In regards to the Bounced Multi-Calculated RNG suggestion it's guaranteed at least one timeline will have the same output but it's guaranteed using basically every single method you try.

No, not "one". All of them. With pseudo-rng, the result will always be the same.

Anyway, if you seem to know everything about making the meter, why the hell did you come here and ask us how to make them?

Also, my design idea is still more advanced than yours, and has functionality for being able measure the difference in a different worldlines.

Is "your design idea" anything more than a pseudo-rng?

Your last attachment displays nothing, would you kindly please send me the picture of your own Divergence Meter, along with the electronics that you have built into it plus the theoretical perspective, as i requested previously....DOES ANY OTHER MEMBER HAVE A PICTURE OF APRI1s DIVERGENCE METER, IF SO PLEASE LET ME SEE IT..

I'm a bit confused what you're asking for. I have sent to pictures of it already. One of a cropped view, and one of the entire browser window. There are not "electronics" involved, just all code. You can view it on your own browser even. I explained the methodology twice now, one in the opening post, and again in a later post. So I'm a bit confused what you're asking for.
 

paradox404

Active Member
Messages
713
That's not what I said at all. I said we don't have a true random number generator, which makes sense, as nothing is random.



I understand what you're saying. Pseudo-RNGs will just result in the same number and thus not change.



No, not "one". All of them. With pseudo-rng, the result will always be the same.



Is "your design idea" anything more than a pseudo-rng?
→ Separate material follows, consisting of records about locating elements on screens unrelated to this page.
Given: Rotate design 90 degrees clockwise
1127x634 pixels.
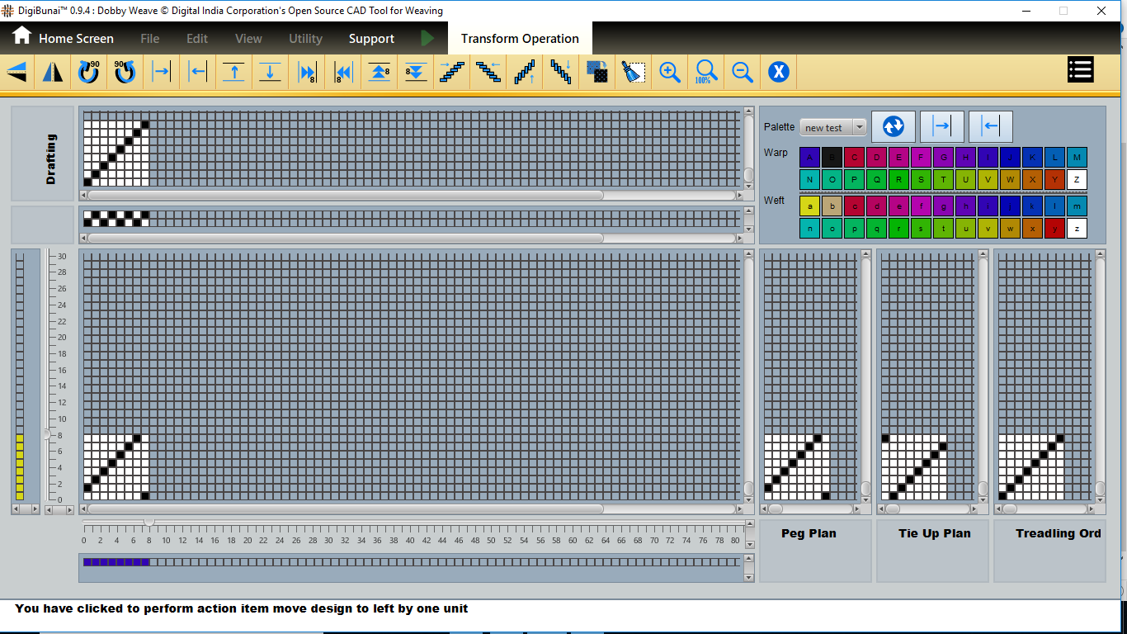Looking at the screenshot, I should (88, 73).
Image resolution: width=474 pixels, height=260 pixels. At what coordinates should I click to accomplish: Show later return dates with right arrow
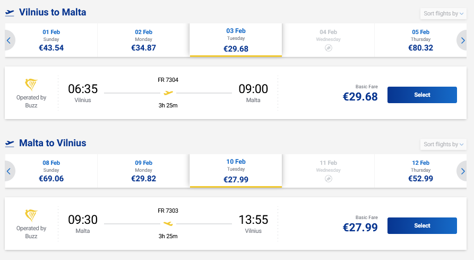463,171
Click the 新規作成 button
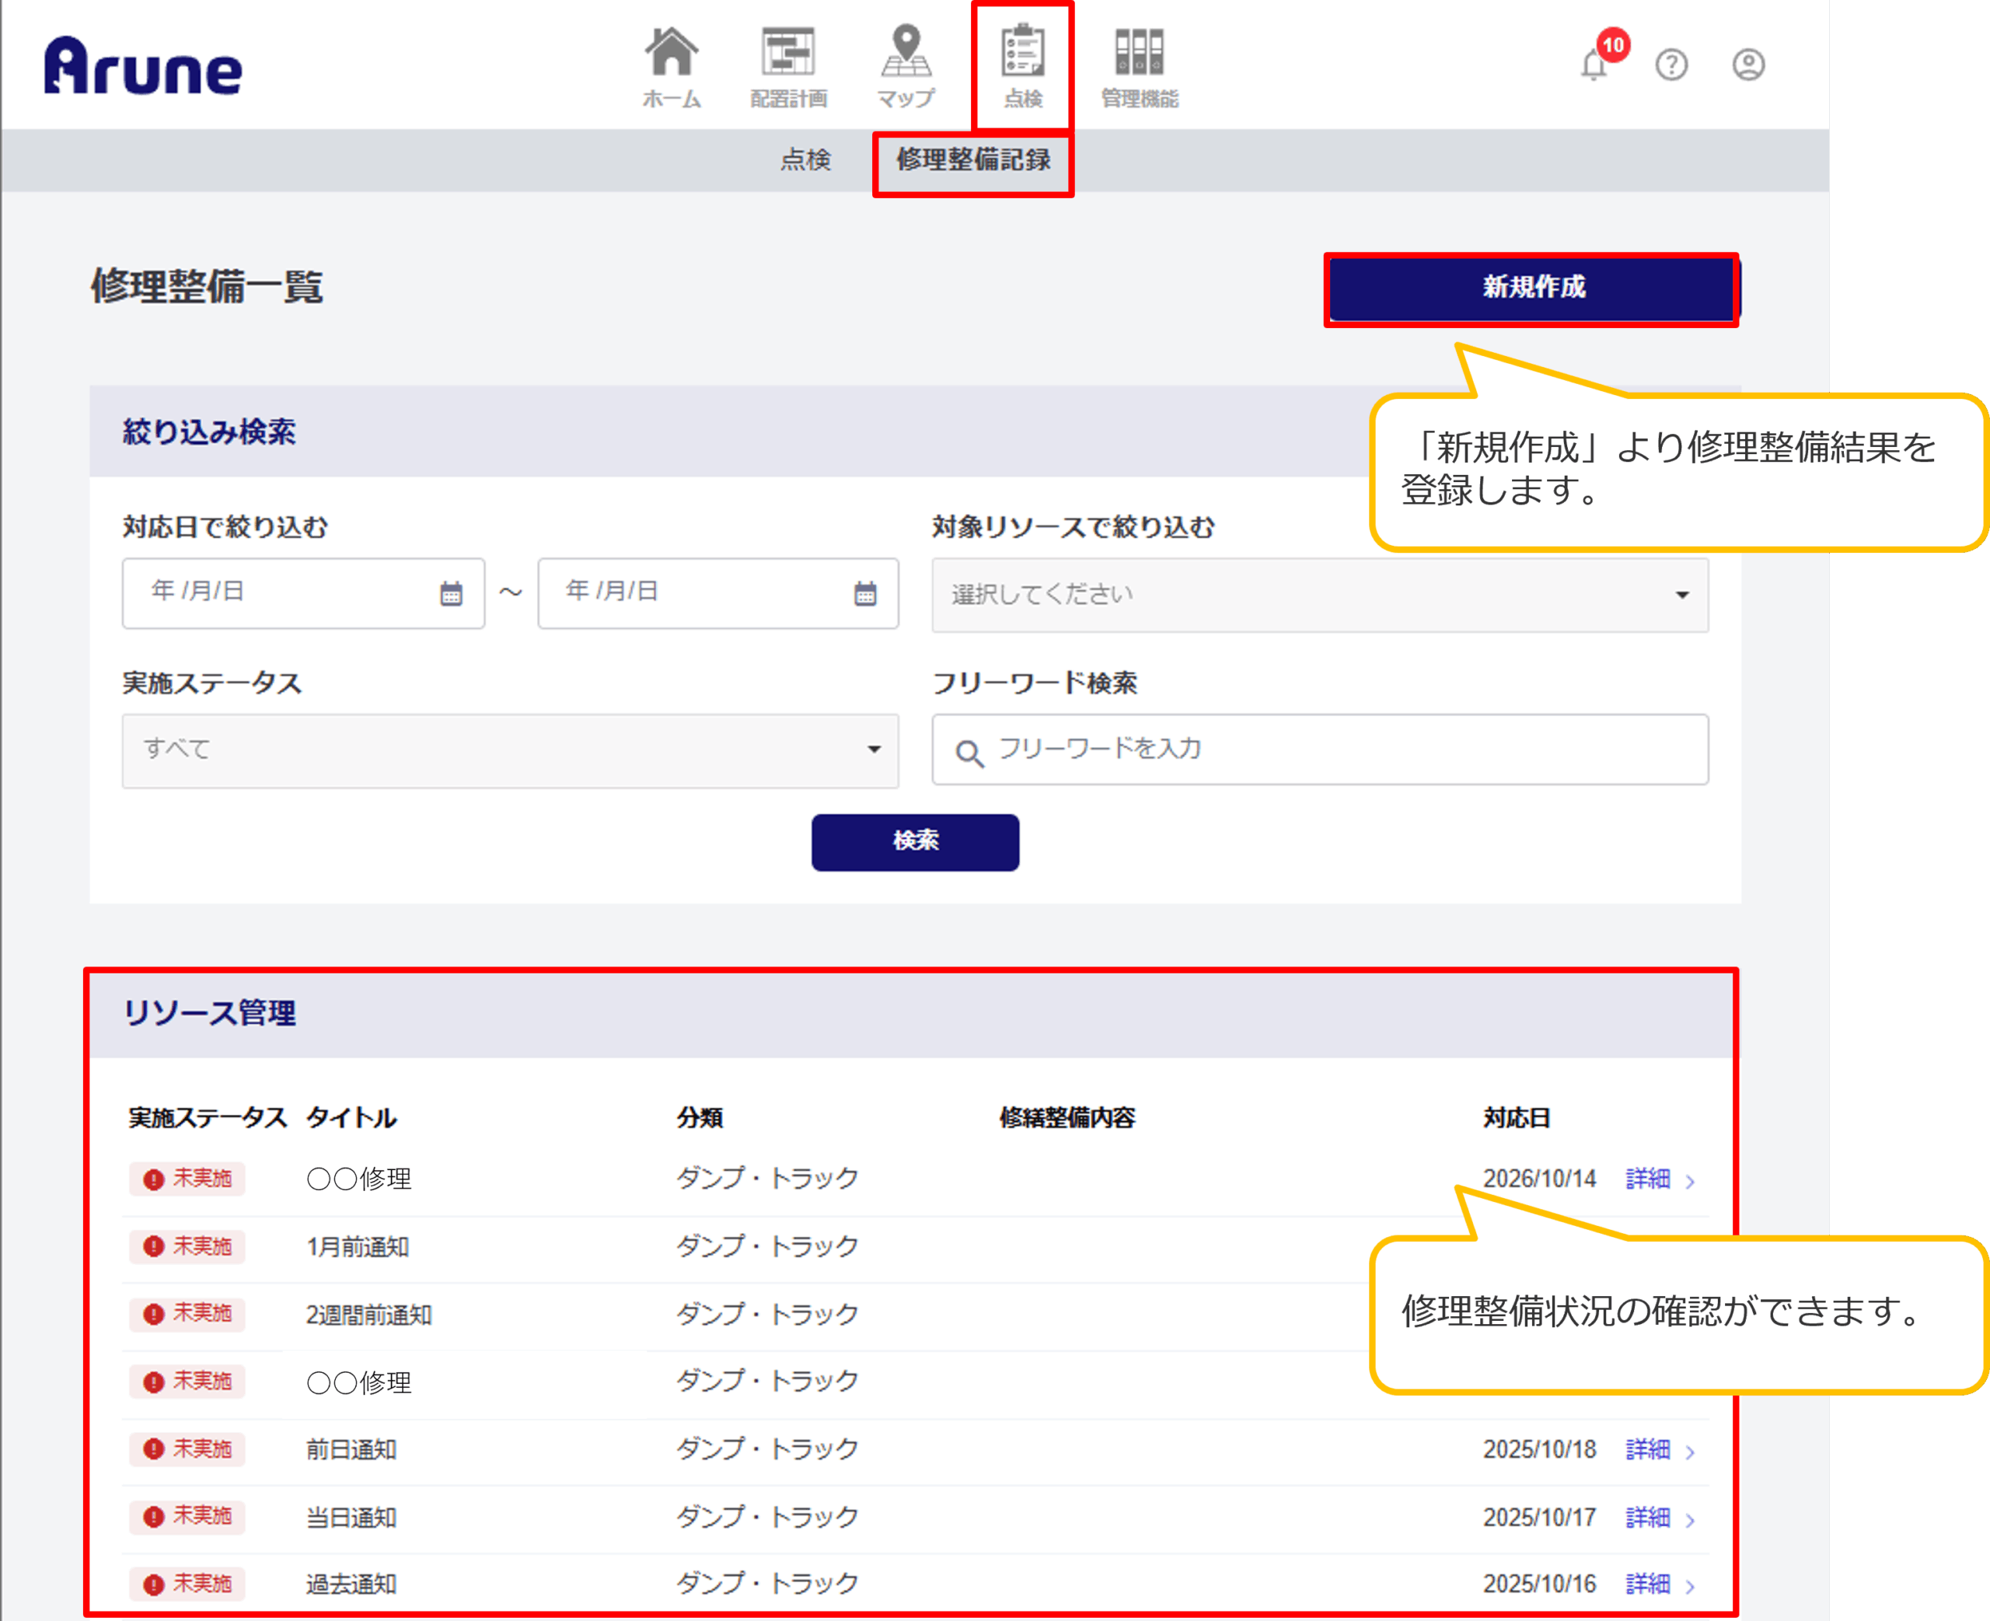Screen dimensions: 1990x1621 pyautogui.click(x=1533, y=288)
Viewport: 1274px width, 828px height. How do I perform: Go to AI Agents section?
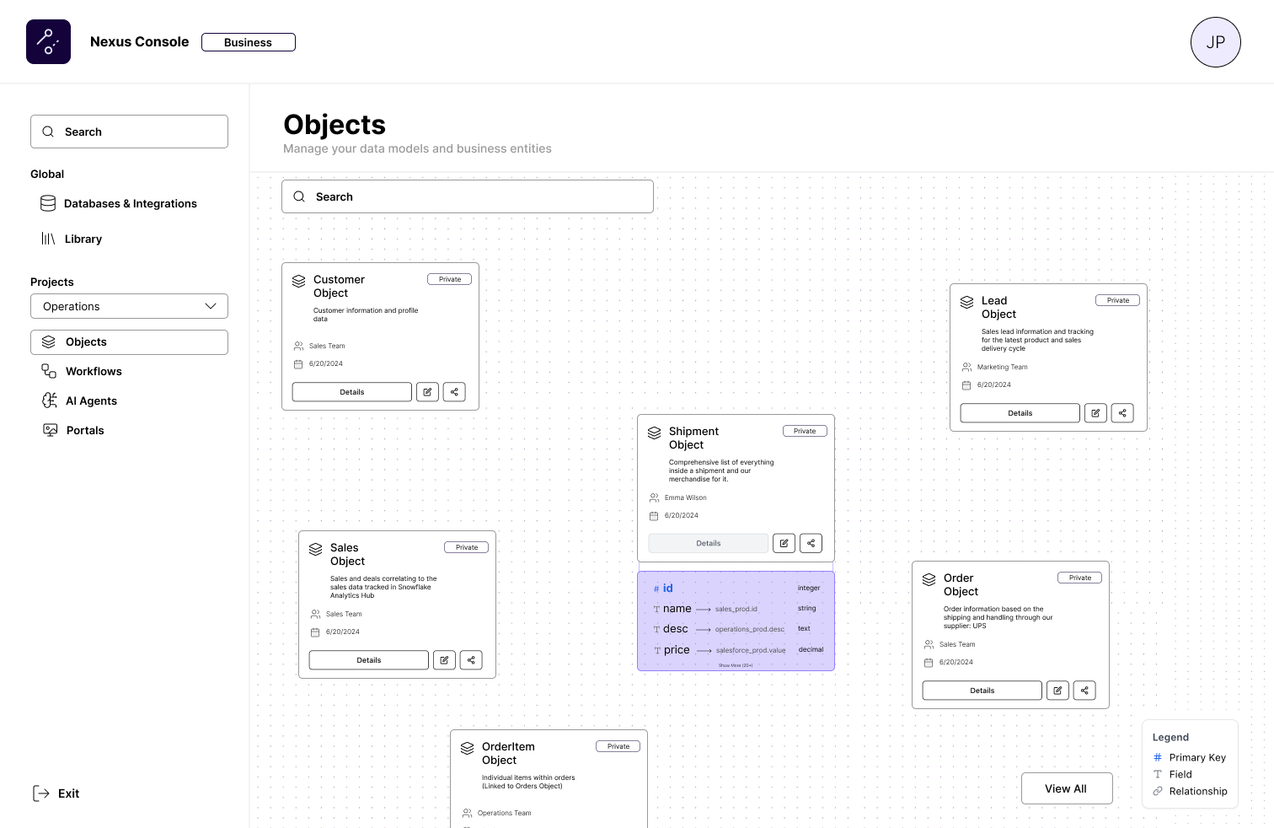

I'm a bit confused what you're asking for. I have sent to pictures of it already. One of a cropped view, and one of the entire browser window. There are not "electronics" involved, just all code. You can view it on your own browser even. I explained the methodology twice now, one in the opening post, and again in a later post. So I'm a bit confused what you're asking for.

It seems you still don't understand basic multi world mechanics. Also last I checked a RNG doesn't spit out 42 every time it's used?

Let me explain the basic mechanisms at play. Every possibility is quantified in some fashion across a near infinite number of timelines. Each timeline has its own signature, its own variation of technology and thus certain timelines will have their own variations on the pseudo-RNG and some may even have actual ones. (Unlikely as the RNGs are based on some variable and you can't change this fact.)

Anyway, different timelines have different seeds, different algorithms etc. There would even be a timeline where you simply programmed a static number into the website. Anyway the concept I mentioned needs a large sample size is to maximize the number of potential results. In all these alternate timelines different events occur, regardless of the methods gone to create them.

What I am suggesting is the best modern technology has to offer. Anyway as I said you can't write a program to calculate something you yourself do not understand.